* _WORK INSTRUCTION_
Write out the whole listing again, exactly.

* _EXERCISE MATERIALS_
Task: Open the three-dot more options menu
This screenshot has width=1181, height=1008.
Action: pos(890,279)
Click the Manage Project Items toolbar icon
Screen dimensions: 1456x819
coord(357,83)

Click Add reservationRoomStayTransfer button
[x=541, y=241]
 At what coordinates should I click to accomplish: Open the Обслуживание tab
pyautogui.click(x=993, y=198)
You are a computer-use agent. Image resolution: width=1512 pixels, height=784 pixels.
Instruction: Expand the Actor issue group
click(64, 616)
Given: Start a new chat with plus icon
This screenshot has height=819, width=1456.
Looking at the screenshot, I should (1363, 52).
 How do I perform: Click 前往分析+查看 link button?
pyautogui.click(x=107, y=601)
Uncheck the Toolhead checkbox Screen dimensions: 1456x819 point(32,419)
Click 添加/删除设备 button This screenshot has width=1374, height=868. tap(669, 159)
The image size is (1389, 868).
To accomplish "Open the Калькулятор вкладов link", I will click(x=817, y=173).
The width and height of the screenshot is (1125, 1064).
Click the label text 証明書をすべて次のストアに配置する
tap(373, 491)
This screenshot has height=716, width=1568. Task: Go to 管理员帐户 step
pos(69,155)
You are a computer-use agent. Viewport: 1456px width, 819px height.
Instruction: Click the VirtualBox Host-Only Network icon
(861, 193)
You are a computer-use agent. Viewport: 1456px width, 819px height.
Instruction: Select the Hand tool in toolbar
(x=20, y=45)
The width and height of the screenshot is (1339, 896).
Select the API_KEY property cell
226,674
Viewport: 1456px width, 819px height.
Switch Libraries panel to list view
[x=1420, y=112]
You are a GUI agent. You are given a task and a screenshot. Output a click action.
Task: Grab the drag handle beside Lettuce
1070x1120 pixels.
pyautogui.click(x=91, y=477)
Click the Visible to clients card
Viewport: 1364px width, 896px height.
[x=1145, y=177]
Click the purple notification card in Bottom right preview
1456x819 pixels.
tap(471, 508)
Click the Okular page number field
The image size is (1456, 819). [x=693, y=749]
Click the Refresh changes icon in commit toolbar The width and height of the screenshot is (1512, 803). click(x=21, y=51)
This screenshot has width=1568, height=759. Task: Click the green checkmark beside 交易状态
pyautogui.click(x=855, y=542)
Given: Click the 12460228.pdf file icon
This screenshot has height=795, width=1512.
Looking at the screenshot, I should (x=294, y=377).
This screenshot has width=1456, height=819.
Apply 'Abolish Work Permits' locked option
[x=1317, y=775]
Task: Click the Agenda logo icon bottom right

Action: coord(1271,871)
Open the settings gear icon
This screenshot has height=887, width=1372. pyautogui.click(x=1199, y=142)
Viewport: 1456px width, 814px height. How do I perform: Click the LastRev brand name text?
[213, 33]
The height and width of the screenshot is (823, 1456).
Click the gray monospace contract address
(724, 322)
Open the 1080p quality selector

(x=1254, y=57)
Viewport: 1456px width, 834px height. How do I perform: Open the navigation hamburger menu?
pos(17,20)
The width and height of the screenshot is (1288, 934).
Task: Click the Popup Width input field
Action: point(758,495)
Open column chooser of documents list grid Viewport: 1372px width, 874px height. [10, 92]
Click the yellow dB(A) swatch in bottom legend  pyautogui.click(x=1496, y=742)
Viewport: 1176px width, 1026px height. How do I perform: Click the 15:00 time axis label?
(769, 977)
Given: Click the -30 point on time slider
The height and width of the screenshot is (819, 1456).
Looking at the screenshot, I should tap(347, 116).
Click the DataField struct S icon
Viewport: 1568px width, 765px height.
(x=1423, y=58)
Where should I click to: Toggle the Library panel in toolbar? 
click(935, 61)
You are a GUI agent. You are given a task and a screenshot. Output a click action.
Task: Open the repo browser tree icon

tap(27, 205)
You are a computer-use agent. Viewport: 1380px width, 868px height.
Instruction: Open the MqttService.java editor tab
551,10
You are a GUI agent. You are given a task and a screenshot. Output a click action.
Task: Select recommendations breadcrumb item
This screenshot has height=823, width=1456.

* _RESULT OF THE EXERCISE_
Task: Open the three-dot more options menu
This screenshot has width=1181, height=1008.
Action: pos(890,279)
Click the Manage Project Items toolbar icon
Screen dimensions: 1456x819
coord(357,83)

Click Add reservationRoomStayTransfer button
[x=541, y=241]
 At what coordinates should I click to accomplish: Open the Обслуживание tab
pyautogui.click(x=993, y=198)
You are a computer-use agent. Image resolution: width=1512 pixels, height=784 pixels.
Instruction: Expand the Actor issue group
click(64, 616)
Given: Start a new chat with plus icon
This screenshot has height=819, width=1456.
Looking at the screenshot, I should (1363, 52).
 How do I perform: Click 前往分析+查看 link button?
pyautogui.click(x=107, y=601)
Uncheck the Toolhead checkbox Screen dimensions: 1456x819 point(32,419)
Click 添加/删除设备 button This screenshot has width=1374, height=868. tap(669, 159)
The image size is (1389, 868).
To accomplish "Open the Калькулятор вкладов link", I will click(x=817, y=173).
The width and height of the screenshot is (1125, 1064).
Click the label text 証明書をすべて次のストアに配置する
tap(373, 491)
This screenshot has height=716, width=1568. Task: Go to 管理员帐户 step
pos(69,155)
You are a computer-use agent. Viewport: 1456px width, 819px height.
Instruction: Click the VirtualBox Host-Only Network icon
(861, 193)
You are a computer-use agent. Viewport: 1456px width, 819px height.
Instruction: Select the Hand tool in toolbar
(x=20, y=45)
The width and height of the screenshot is (1339, 896).
Select the API_KEY property cell
226,674
Viewport: 1456px width, 819px height.
Switch Libraries panel to list view
[x=1420, y=112]
You are a GUI agent. You are given a task and a screenshot. Output a click action.
Task: Grab the drag handle beside Lettuce
1070x1120 pixels.
pyautogui.click(x=91, y=477)
Click the Visible to clients card
Viewport: 1364px width, 896px height.
[x=1145, y=177]
Click the purple notification card in Bottom right preview
1456x819 pixels.
tap(471, 508)
Click the Okular page number field
The image size is (1456, 819). [x=693, y=749]
Click the Refresh changes icon in commit toolbar The width and height of the screenshot is (1512, 803). click(x=21, y=51)
This screenshot has width=1568, height=759. Task: Click the green checkmark beside 交易状态
pyautogui.click(x=855, y=542)
Given: Click the 12460228.pdf file icon
This screenshot has height=795, width=1512.
Looking at the screenshot, I should (x=294, y=377).
This screenshot has width=1456, height=819.
Apply 'Abolish Work Permits' locked option
[x=1317, y=775]
Task: Click the Agenda logo icon bottom right

Action: coord(1271,871)
Open the settings gear icon
This screenshot has height=887, width=1372. pyautogui.click(x=1199, y=142)
Viewport: 1456px width, 814px height. How do I perform: Click the LastRev brand name text?
[213, 33]
The height and width of the screenshot is (823, 1456).
Click the gray monospace contract address
(724, 322)
Open the 1080p quality selector

(x=1254, y=57)
Viewport: 1456px width, 834px height. How do I perform: Open the navigation hamburger menu?
pos(17,20)
The width and height of the screenshot is (1288, 934).
Task: Click the Popup Width input field
Action: point(758,495)
Open column chooser of documents list grid Viewport: 1372px width, 874px height. [10, 92]
Click the yellow dB(A) swatch in bottom legend  pyautogui.click(x=1496, y=742)
Viewport: 1176px width, 1026px height. How do I perform: Click the 15:00 time axis label?
(769, 977)
Given: Click the -30 point on time slider
The height and width of the screenshot is (819, 1456).
Looking at the screenshot, I should tap(347, 116).
Click the DataField struct S icon
Viewport: 1568px width, 765px height.
(x=1423, y=58)
Where should I click to: Toggle the Library panel in toolbar? 
click(935, 61)
You are a GUI agent. You are given a task and a screenshot. Output a click action.
Task: Open the repo browser tree icon

tap(27, 205)
You are a computer-use agent. Viewport: 1380px width, 868px height.
Instruction: Open the MqttService.java editor tab
551,10
You are a GUI agent. You are given a task and a screenshot. Output a click action.
Task: Select recommendations breadcrumb item
This screenshot has height=823, width=1456.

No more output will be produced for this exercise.